• [Your instructions] Give back each line of the data exactly.
***** Data supplied *****
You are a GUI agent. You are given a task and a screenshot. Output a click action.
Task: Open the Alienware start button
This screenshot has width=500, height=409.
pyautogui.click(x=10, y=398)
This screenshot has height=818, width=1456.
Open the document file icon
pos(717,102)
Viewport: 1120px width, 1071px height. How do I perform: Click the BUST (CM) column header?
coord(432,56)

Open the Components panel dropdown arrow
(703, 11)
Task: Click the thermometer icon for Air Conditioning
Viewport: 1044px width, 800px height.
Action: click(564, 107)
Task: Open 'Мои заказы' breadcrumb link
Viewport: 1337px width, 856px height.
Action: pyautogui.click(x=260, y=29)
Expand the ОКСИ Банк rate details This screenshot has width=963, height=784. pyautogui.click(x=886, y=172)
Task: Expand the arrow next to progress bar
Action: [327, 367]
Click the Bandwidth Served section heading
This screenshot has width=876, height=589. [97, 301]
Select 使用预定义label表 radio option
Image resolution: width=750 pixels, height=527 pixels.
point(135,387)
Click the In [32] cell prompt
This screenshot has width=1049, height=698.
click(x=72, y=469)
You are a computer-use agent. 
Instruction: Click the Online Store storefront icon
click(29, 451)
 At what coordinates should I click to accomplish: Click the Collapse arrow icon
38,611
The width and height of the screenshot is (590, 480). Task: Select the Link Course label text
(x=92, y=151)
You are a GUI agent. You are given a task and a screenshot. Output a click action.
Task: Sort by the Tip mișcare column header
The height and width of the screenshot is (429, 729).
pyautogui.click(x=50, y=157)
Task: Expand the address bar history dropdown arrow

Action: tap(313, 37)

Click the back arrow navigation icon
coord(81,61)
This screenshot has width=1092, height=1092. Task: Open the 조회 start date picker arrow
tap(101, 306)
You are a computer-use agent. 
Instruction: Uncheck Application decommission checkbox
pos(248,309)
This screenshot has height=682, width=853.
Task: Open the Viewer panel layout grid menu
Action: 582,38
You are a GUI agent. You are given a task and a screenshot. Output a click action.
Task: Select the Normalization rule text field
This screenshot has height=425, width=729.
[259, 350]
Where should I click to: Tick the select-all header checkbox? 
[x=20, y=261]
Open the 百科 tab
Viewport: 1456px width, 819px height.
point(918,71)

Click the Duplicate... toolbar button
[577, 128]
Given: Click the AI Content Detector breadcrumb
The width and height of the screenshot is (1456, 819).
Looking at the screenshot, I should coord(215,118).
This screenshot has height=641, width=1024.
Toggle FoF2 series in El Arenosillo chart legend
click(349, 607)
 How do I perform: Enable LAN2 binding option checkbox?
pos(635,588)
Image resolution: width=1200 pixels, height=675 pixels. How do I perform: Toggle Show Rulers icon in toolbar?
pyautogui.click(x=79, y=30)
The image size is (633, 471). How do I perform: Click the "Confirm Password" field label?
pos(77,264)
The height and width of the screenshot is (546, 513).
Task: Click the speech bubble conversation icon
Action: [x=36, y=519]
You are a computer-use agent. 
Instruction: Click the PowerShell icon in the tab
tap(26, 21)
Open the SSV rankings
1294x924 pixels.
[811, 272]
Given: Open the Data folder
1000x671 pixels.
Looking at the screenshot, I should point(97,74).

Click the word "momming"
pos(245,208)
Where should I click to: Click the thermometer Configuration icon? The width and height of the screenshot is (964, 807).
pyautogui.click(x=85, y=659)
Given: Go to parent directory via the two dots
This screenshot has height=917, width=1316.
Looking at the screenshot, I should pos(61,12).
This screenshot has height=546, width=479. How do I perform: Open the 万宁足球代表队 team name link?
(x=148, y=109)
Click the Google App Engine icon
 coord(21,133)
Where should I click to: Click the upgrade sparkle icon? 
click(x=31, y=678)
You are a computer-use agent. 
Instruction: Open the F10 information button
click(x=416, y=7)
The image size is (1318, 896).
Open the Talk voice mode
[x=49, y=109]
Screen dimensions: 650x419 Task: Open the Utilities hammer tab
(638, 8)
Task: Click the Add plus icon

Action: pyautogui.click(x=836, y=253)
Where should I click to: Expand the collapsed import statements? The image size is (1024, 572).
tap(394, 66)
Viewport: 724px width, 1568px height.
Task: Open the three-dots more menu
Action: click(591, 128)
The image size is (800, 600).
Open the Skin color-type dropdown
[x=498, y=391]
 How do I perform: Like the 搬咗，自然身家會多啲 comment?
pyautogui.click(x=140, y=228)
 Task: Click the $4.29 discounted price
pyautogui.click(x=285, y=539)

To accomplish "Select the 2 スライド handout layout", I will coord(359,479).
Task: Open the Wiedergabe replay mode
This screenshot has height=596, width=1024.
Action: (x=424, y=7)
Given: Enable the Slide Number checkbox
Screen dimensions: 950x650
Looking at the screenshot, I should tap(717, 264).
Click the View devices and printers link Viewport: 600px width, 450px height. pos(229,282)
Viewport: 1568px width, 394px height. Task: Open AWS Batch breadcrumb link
*****
• [Task response]
You are a GUI agent. You are given a task and a screenshot. Output a click action.
Task: Open the Alienware start button
This screenshot has width=500, height=409.
pyautogui.click(x=10, y=398)
This screenshot has height=818, width=1456.
Open the document file icon
pos(717,102)
Viewport: 1120px width, 1071px height. How do I perform: Click the BUST (CM) column header?
coord(432,56)

Open the Components panel dropdown arrow
(703, 11)
Task: Click the thermometer icon for Air Conditioning
Viewport: 1044px width, 800px height.
Action: click(564, 107)
Task: Open 'Мои заказы' breadcrumb link
Viewport: 1337px width, 856px height.
Action: pyautogui.click(x=260, y=29)
Expand the ОКСИ Банк rate details This screenshot has width=963, height=784. pyautogui.click(x=886, y=172)
Task: Expand the arrow next to progress bar
Action: [327, 367]
Click the Bandwidth Served section heading
This screenshot has width=876, height=589. [97, 301]
Select 使用预定义label表 radio option
Image resolution: width=750 pixels, height=527 pixels.
point(135,387)
Click the In [32] cell prompt
This screenshot has width=1049, height=698.
click(x=72, y=469)
You are a computer-use agent. 
Instruction: Click the Online Store storefront icon
click(29, 451)
 At what coordinates should I click to accomplish: Click the Collapse arrow icon
38,611
The width and height of the screenshot is (590, 480). Task: Select the Link Course label text
(x=92, y=151)
You are a GUI agent. You are given a task and a screenshot. Output a click action.
Task: Sort by the Tip mișcare column header
The height and width of the screenshot is (429, 729).
pyautogui.click(x=50, y=157)
Task: Expand the address bar history dropdown arrow

Action: tap(313, 37)

Click the back arrow navigation icon
coord(81,61)
This screenshot has width=1092, height=1092. Task: Open the 조회 start date picker arrow
tap(101, 306)
You are a computer-use agent. 
Instruction: Uncheck Application decommission checkbox
pos(248,309)
This screenshot has height=682, width=853.
Task: Open the Viewer panel layout grid menu
Action: 582,38
You are a GUI agent. You are given a task and a screenshot. Output a click action.
Task: Select the Normalization rule text field
This screenshot has height=425, width=729.
[259, 350]
Where should I click to: Tick the select-all header checkbox? 
[x=20, y=261]
Open the 百科 tab
Viewport: 1456px width, 819px height.
point(918,71)

Click the Duplicate... toolbar button
[577, 128]
Given: Click the AI Content Detector breadcrumb
The width and height of the screenshot is (1456, 819).
Looking at the screenshot, I should coord(215,118).
This screenshot has height=641, width=1024.
Toggle FoF2 series in El Arenosillo chart legend
click(349, 607)
 How do I perform: Enable LAN2 binding option checkbox?
pos(635,588)
Image resolution: width=1200 pixels, height=675 pixels. How do I perform: Toggle Show Rulers icon in toolbar?
pyautogui.click(x=79, y=30)
The image size is (633, 471). How do I perform: Click the "Confirm Password" field label?
pos(77,264)
The height and width of the screenshot is (546, 513).
Task: Click the speech bubble conversation icon
Action: [x=36, y=519]
You are a computer-use agent. 
Instruction: Click the PowerShell icon in the tab
tap(26, 21)
Open the SSV rankings
1294x924 pixels.
[811, 272]
Given: Open the Data folder
1000x671 pixels.
Looking at the screenshot, I should point(97,74).

Click the word "momming"
pos(245,208)
Where should I click to: Click the thermometer Configuration icon? The width and height of the screenshot is (964, 807).
pyautogui.click(x=85, y=659)
Given: Go to parent directory via the two dots
This screenshot has height=917, width=1316.
Looking at the screenshot, I should pos(61,12).
This screenshot has height=546, width=479. How do I perform: Open the 万宁足球代表队 team name link?
(x=148, y=109)
Click the Google App Engine icon
 coord(21,133)
Where should I click to: Click the upgrade sparkle icon? 
click(x=31, y=678)
You are a computer-use agent. 
Instruction: Open the F10 information button
click(x=416, y=7)
The image size is (1318, 896).
Open the Talk voice mode
[x=49, y=109]
Screen dimensions: 650x419 Task: Open the Utilities hammer tab
(638, 8)
Task: Click the Add plus icon

Action: pyautogui.click(x=836, y=253)
Where should I click to: Expand the collapsed import statements? The image size is (1024, 572).
tap(394, 66)
Viewport: 724px width, 1568px height.
Task: Open the three-dots more menu
Action: click(591, 128)
The image size is (800, 600).
Open the Skin color-type dropdown
[x=498, y=391]
 How do I perform: Like the 搬咗，自然身家會多啲 comment?
pyautogui.click(x=140, y=228)
 Task: Click the $4.29 discounted price
pyautogui.click(x=285, y=539)

To accomplish "Select the 2 スライド handout layout", I will coord(359,479).
Task: Open the Wiedergabe replay mode
This screenshot has height=596, width=1024.
Action: (x=424, y=7)
Given: Enable the Slide Number checkbox
Screen dimensions: 950x650
Looking at the screenshot, I should tap(717, 264).
Click the View devices and printers link Viewport: 600px width, 450px height. pos(229,282)
Viewport: 1568px width, 394px height. Task: Open AWS Batch breadcrumb link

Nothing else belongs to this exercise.